A l’origine, le bloc fonctionnait à l’essence. Il a ensuite été adapté pour être alimenté au GNV ou au GPL. La dernière version, tout juste présentée, a été conçue pour l’hydrogène. De part sa conception qui limite le nombre de pièces en mouvement (1 seule sur les 20 composants), les habituelles pertes en raison des frottements mécaniques sont passées de 15 % avec un moteur thermique classique, à seulement 2 %. Le rendement est ainsi amélioré et la destruction par usure repoussée.

 

Deux applications pour la mobilité

Aquarius Engines a imaginé exploiter sa technologie en couplage avec des unités de stockage d’énergie, mais aussi pour fournir du courant lors des catastrophes naturelles. Cette idée d’un générateur pourrait s’appliquer à la mobilité électrique de 2 façons. Soit en remplacement d’un prolongateur d’autonomie à essence pour les modèles à batterie de traction à relativement forte capacité énergétique, soit pour prendre le rôle de la pile à combustible.
 
Pour toutes ces utilisations, le mouvement continu de va-et-vient est maximisé par une course de déplacement longue du piston.
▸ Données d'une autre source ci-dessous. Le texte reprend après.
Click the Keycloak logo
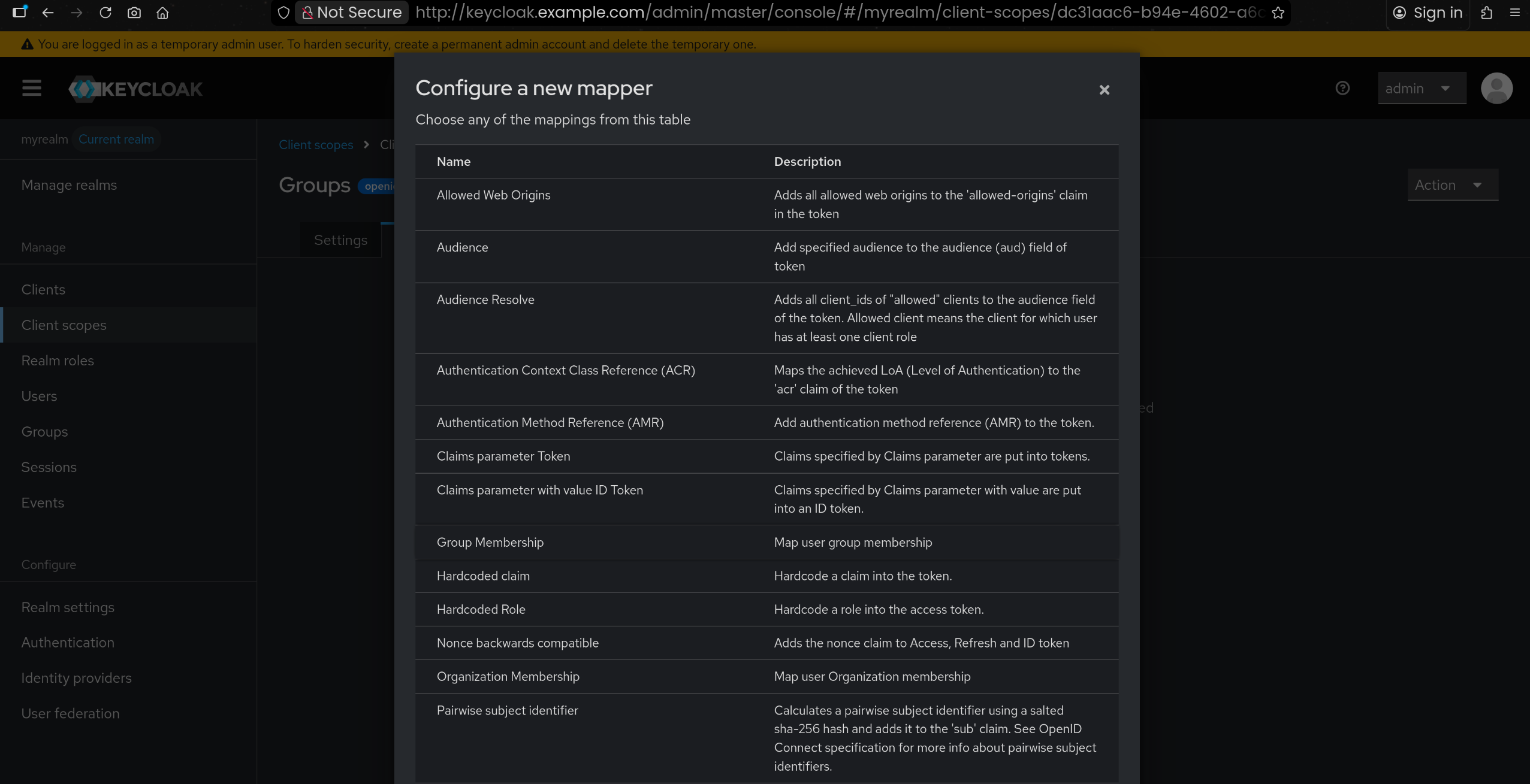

Ce qui augmente l’efficacité de la conversion de l’énergie mécanique en électricité.
 

Est-ce que ça marche ?

La jeune entreprise a mandaté la société d’ingénierie autrichienne AVL-Schrick pour effectuer des tests. Son verdict est que le bloc développé par Aquarius Engines « peut fonctionner pleinement à l’hydrogène ». Son adoption serait préférable et plus vertueuse pour l’environnement que les piles à combustible car la technologie de l’entreprise israélienne se passe de matériaux critiques coûteux.